Promoter Choice in the Protocadherin a Gene Cluster:
The Pcdha cluster is shown and is representative of both Pcdha and g genes. (A)
Transcription of Pcdha genes. Each Pcdh V exon is preceded by its own promoter. Each c-type Pcdha gene is expressed biallelically and in every cell. An additional 1 to 3 non-c-type genes are expressed monoallelically and stochastically. In the example shown, Pcdhac1 and ac2 are expressed biallelically and Pcdha1 and a8 are expressed monoallelically. (B)
Splicing of Pcdha pre-mRNAs. For each Pcdha pre-mRNA, the V exon closest to the 5’ cap is spliced to 3 cluster-specific constant exons. (C)
Translation of Pcdha proteins. Each V exon encodes a variable region consisting of six EC domains, the TM domain and a short stretch of the ICD. The remainder of the ICD is encoded by the three Pcdha Con exons and is referred to as the constant region. The constant region is common to every Pcdha protein. Transcription, splicing and translation of the Pcdhg genes occur in a similar fashion.

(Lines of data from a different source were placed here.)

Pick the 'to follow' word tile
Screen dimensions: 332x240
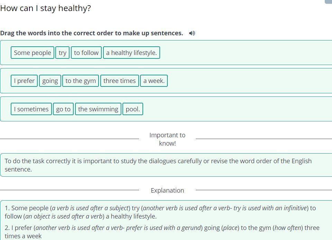point(86,53)
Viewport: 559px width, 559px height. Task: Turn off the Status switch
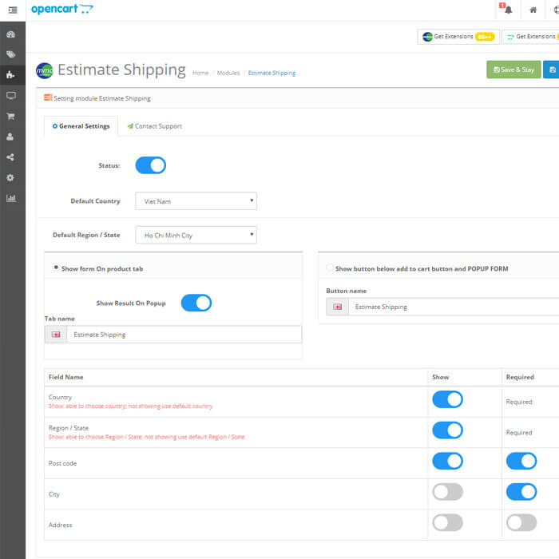tap(150, 165)
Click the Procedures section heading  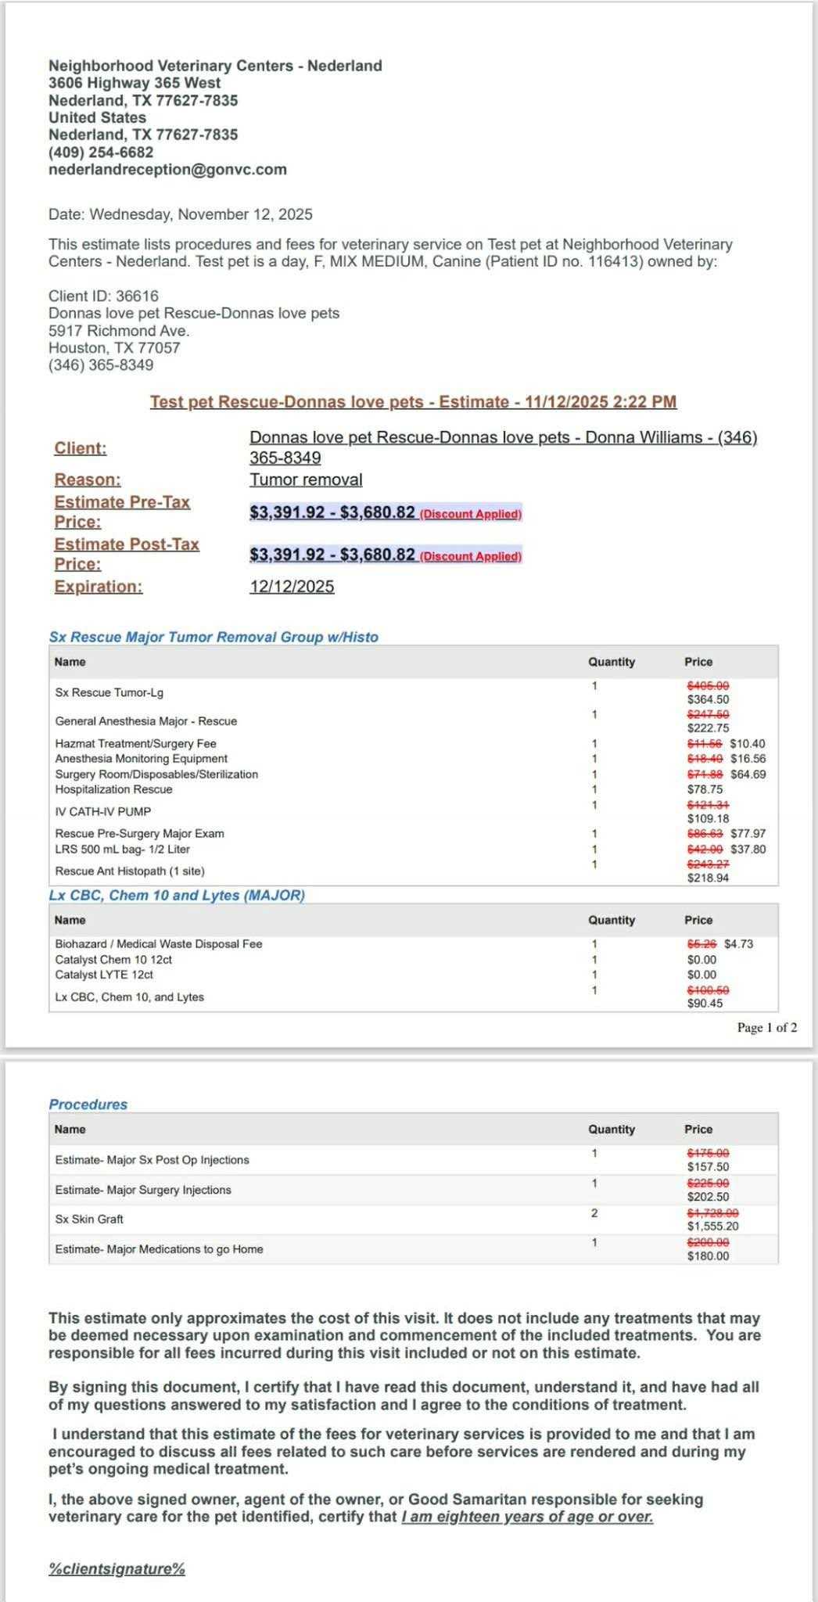[x=88, y=1105]
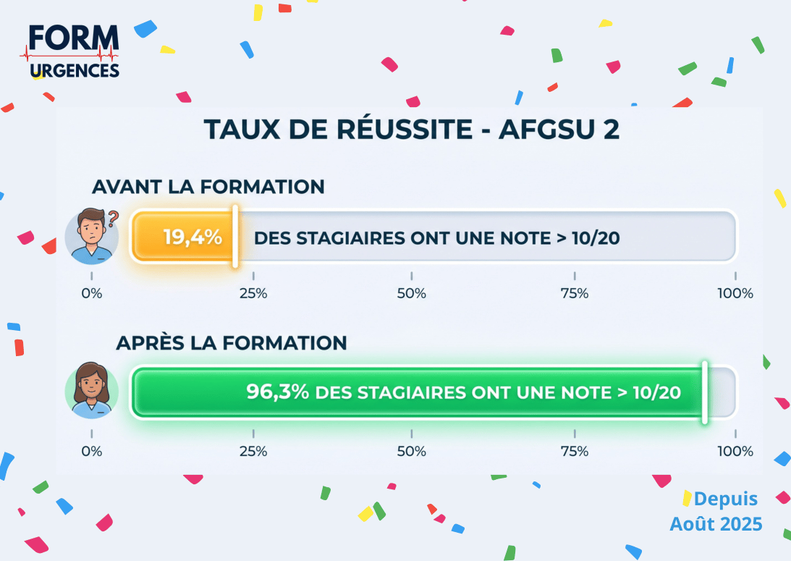Click the title Taux de réussite - AFGSU 2
Image resolution: width=791 pixels, height=561 pixels.
(412, 129)
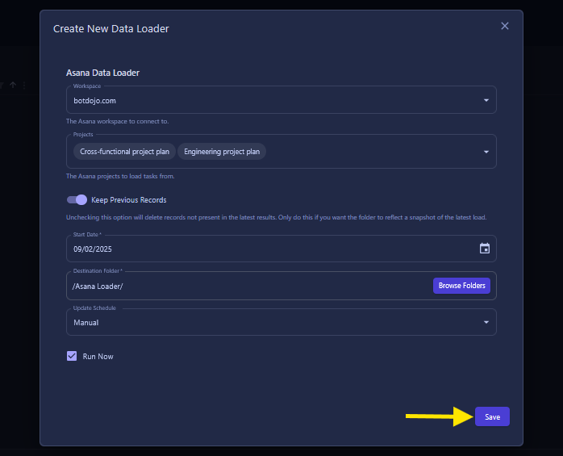563x456 pixels.
Task: Click the Run Now label text
Action: coord(98,356)
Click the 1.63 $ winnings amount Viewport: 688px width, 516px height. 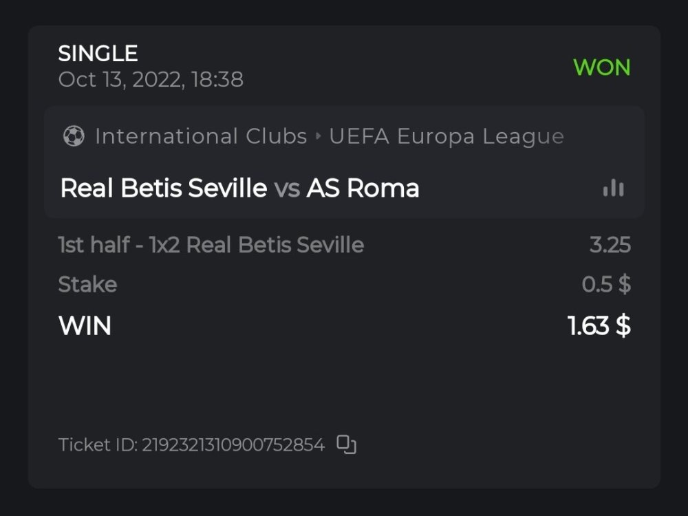coord(599,325)
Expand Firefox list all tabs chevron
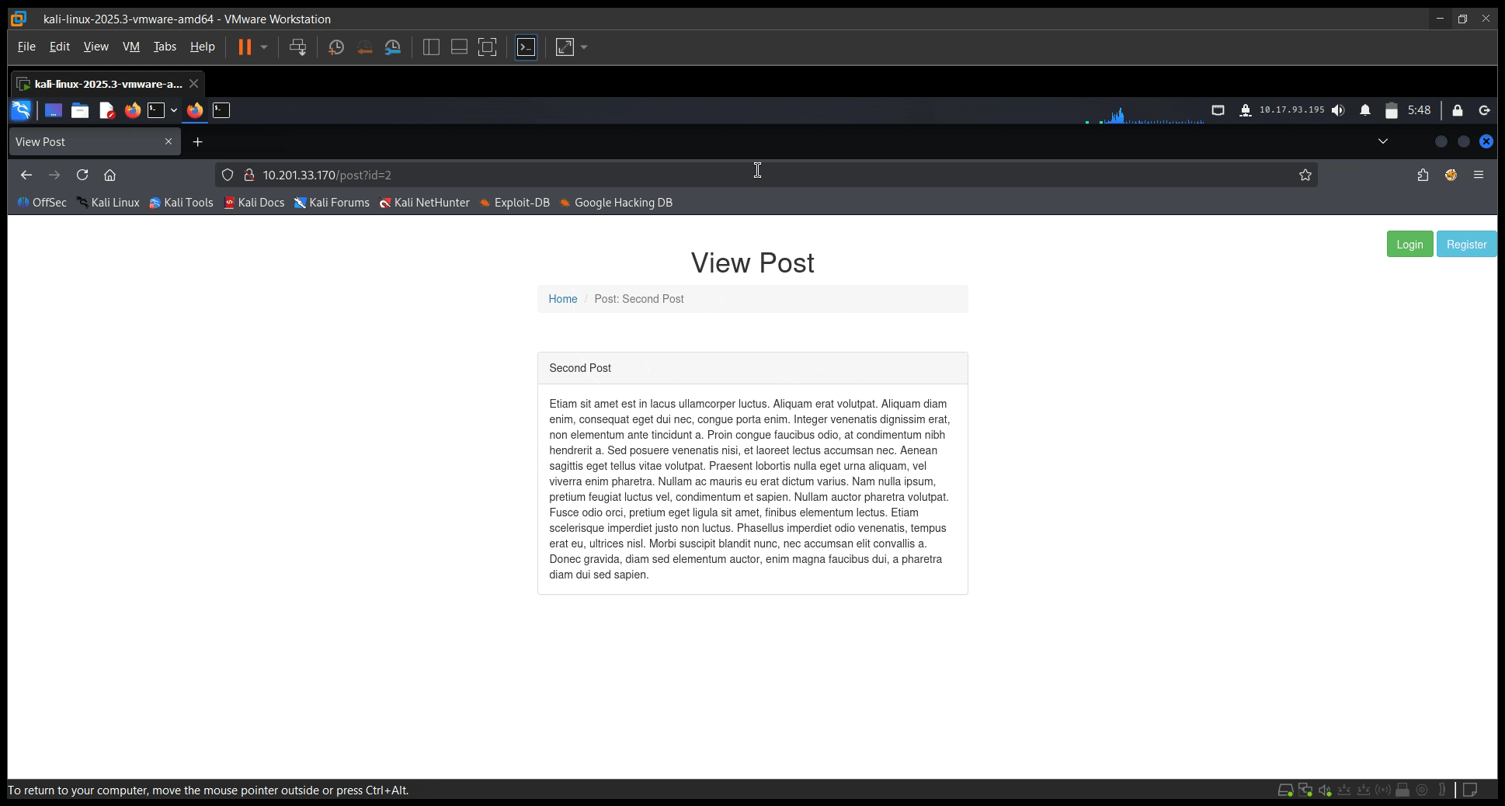 pos(1382,141)
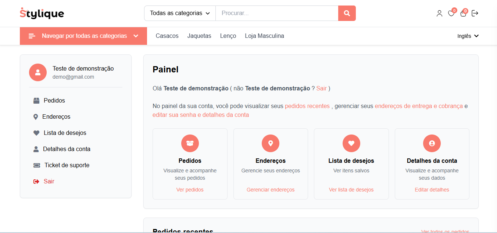
Task: Open Loja Masculina navigation item
Action: tap(264, 36)
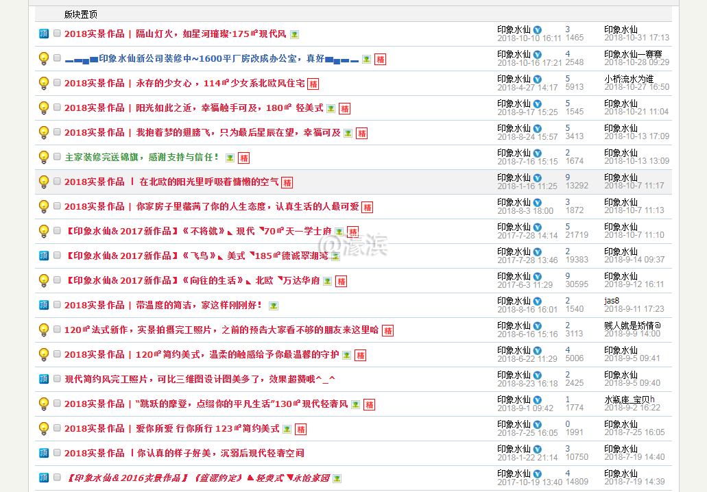
Task: Click the 顶 sticky icon on the first thread
Action: 44,33
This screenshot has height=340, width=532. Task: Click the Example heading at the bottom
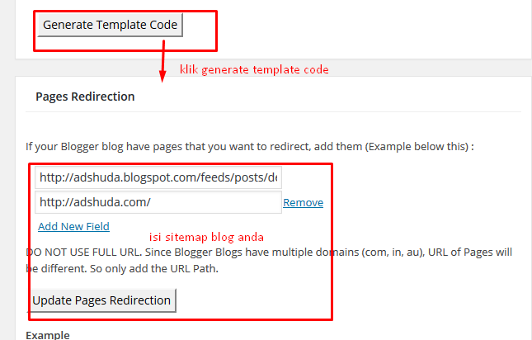point(48,335)
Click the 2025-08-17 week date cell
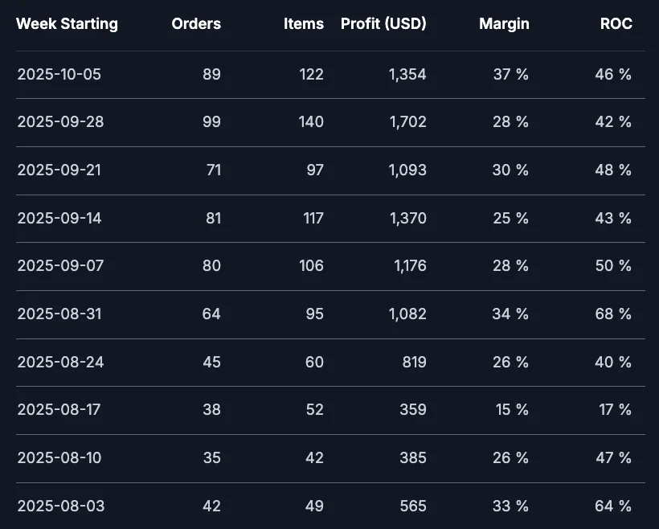The height and width of the screenshot is (529, 659). (59, 410)
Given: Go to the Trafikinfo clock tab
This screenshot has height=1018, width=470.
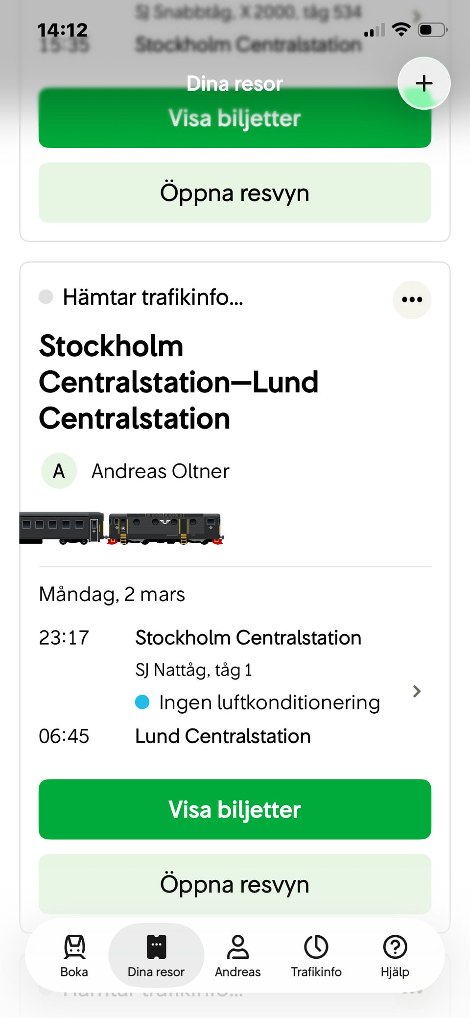Looking at the screenshot, I should point(316,954).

We are studying mechanisms of promoter choice in individual neurons, and have identified conserved promoter elements and two transcriptional enhancer elements in the a cluster required for neuron-specific expression. Detailed analysis of protein-DNA interactions, chromatin modifications, DNA methylation and gene expression are in progress.
We are studying the function of protocadherins in cell signaling, and brain function using biochemical and genetic tools. We have shown that protocadherin cleavage at the membrane by g-secretase requires endocytosis, and that protocadherins are assembled at the cell surface in large complexes containing multiple protocadherins, and a wide array of signaling molecules. We have generated a variety of protocadherin cluster deletion mutants in mice, and are analyzing the phenotypes of these mice.